■ **TASK DETAILS**
In the guitar forum thread below, why does the poster who owns the 1980 Sigma/Martin D10 Anniversary no longer have the Taylor 810 and the Martin DC Aura?

■ **SOURCE**
####################
Might just be me finally finding ”the” acoustic for me. But my 000-18 is far and away the best I’ve owned. Gibson Southern Jumbo previously held that title, but there’s something about the smaller body I didn‘t realize I’d like so much.


----------



## BEACHBUM (Sep 21, 2010)

Buzz said:


> No get a Sigma, same headstock, used to be released by Martin.


If you can find one of the Japanese made ones in decemt condition buy it. Back in the early 80's I traded an old stand up piano for this 1980 Japanese Sigma/Martin D10 Anniversary. Many years later I bought a Taylor 810 and a Martin DC Aura figuring I'd step things up a notch. They where both great guitars but as time went by I was left feeling like they weren't giving me anything that I didn't already have. They're both gone now. I put several thousand dollars back in my pocket and the Sigma is still with me. This gal plays hers a lot better than I do mine.


__
https://soundcloud.com/user-302874328%2Fthe-claw


----------



## Steadfastly (Nov 14, 2008)

I like JP and appreciate most of his points of view. He does like Martin guitars; he just doesn't like the price.


----------



## Eric Reesor (Jan 26, 2020)

As with all guitars if you buy it for the name you are doing it for the wrong reason. I have heard expensive Martins that sounded like shit and cheap ones that sounded great over the years. Same with Gibson acoustics and all factory guitars that are formula built. One of the sweetest and most powerful guitars I have ever played on was a cheap beat up Harmony Sovereign the same as the one Anne Murry used on TV years ago. Price and name brand means little, either the instrument has it or it doesn't.


----------
####################
[Some records]
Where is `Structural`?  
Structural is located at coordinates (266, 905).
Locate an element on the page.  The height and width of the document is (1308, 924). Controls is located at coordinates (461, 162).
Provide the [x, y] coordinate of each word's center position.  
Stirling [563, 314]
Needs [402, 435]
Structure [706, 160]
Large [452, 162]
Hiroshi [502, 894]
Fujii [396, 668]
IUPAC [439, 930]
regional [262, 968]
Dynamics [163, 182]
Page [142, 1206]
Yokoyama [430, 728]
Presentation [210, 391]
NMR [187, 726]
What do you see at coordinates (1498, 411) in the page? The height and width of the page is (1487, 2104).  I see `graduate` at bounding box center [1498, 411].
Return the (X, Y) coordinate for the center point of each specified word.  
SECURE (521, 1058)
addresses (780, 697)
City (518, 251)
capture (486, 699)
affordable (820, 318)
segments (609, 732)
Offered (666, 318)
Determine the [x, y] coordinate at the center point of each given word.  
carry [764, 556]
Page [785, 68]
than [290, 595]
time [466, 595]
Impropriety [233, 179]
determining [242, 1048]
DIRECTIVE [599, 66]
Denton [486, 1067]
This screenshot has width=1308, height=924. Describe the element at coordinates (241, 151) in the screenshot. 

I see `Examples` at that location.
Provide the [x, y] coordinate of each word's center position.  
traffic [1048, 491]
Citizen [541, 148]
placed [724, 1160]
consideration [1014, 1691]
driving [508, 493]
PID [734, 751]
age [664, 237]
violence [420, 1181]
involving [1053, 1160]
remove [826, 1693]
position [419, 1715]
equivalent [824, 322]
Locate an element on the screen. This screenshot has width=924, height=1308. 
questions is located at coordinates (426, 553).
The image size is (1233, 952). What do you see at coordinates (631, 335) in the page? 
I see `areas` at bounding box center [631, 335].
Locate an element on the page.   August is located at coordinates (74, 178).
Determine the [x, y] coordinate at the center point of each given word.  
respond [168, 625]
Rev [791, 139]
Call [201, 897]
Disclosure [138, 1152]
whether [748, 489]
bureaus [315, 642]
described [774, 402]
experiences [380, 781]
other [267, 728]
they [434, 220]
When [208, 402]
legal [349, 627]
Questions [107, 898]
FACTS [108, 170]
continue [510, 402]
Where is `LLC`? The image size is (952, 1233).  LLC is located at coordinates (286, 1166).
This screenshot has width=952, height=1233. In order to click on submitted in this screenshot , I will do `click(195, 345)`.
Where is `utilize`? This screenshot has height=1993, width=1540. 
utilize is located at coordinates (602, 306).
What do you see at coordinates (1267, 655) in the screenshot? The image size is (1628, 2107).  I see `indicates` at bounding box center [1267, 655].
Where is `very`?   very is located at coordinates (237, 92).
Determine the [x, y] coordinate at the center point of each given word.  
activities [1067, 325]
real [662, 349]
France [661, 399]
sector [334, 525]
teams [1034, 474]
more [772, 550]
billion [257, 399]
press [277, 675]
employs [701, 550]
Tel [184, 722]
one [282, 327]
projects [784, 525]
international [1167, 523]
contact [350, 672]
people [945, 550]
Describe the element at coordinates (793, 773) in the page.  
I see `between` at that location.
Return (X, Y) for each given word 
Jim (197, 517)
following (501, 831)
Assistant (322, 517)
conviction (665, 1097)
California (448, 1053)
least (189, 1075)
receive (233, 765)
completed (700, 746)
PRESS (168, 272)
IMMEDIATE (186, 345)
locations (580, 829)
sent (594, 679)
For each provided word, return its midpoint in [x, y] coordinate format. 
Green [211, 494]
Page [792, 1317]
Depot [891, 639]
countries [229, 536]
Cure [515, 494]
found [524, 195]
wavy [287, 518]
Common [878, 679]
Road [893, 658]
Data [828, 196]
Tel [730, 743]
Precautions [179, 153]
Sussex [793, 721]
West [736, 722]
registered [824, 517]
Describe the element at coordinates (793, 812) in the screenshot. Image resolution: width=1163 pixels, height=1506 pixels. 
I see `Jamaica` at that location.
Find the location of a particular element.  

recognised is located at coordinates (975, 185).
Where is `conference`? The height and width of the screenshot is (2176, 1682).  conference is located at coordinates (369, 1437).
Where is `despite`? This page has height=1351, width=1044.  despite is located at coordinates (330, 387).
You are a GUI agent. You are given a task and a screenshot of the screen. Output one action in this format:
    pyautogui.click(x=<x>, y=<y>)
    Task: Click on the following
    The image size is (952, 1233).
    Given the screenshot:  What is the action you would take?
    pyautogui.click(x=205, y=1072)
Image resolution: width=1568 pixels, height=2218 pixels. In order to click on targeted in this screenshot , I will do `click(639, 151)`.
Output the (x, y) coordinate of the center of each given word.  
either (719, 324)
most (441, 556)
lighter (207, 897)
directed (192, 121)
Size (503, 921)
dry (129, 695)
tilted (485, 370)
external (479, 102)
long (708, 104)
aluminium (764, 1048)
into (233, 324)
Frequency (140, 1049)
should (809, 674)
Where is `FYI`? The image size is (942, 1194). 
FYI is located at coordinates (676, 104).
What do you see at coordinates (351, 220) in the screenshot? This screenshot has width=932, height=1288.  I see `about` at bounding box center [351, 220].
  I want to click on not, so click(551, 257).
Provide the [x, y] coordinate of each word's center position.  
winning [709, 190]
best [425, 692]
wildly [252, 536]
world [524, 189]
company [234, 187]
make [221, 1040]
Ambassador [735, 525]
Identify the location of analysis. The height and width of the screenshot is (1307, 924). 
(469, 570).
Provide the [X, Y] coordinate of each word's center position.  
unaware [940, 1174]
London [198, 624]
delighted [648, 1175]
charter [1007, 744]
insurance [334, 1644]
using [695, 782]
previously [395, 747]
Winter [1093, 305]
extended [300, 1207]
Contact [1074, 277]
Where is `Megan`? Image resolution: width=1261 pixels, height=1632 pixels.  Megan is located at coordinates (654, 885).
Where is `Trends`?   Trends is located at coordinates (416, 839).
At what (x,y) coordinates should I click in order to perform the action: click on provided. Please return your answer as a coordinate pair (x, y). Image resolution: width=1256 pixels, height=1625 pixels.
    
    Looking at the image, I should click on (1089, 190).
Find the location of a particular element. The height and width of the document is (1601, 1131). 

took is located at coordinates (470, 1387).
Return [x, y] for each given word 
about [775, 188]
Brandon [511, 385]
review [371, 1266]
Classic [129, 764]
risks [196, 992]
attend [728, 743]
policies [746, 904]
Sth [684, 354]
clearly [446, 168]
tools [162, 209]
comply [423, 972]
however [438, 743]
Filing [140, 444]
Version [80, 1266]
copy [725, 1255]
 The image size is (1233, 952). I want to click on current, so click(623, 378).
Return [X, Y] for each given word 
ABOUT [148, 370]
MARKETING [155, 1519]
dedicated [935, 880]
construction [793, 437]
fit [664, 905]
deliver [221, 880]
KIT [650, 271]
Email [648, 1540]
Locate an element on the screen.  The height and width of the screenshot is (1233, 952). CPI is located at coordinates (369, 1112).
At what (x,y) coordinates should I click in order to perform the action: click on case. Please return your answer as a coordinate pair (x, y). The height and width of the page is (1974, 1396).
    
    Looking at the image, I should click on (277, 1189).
####################
■ **TASK ANSWER**
Both were great guitars, but over time the poster felt they offered nothing the Sigma didn't already provide, so both are gone.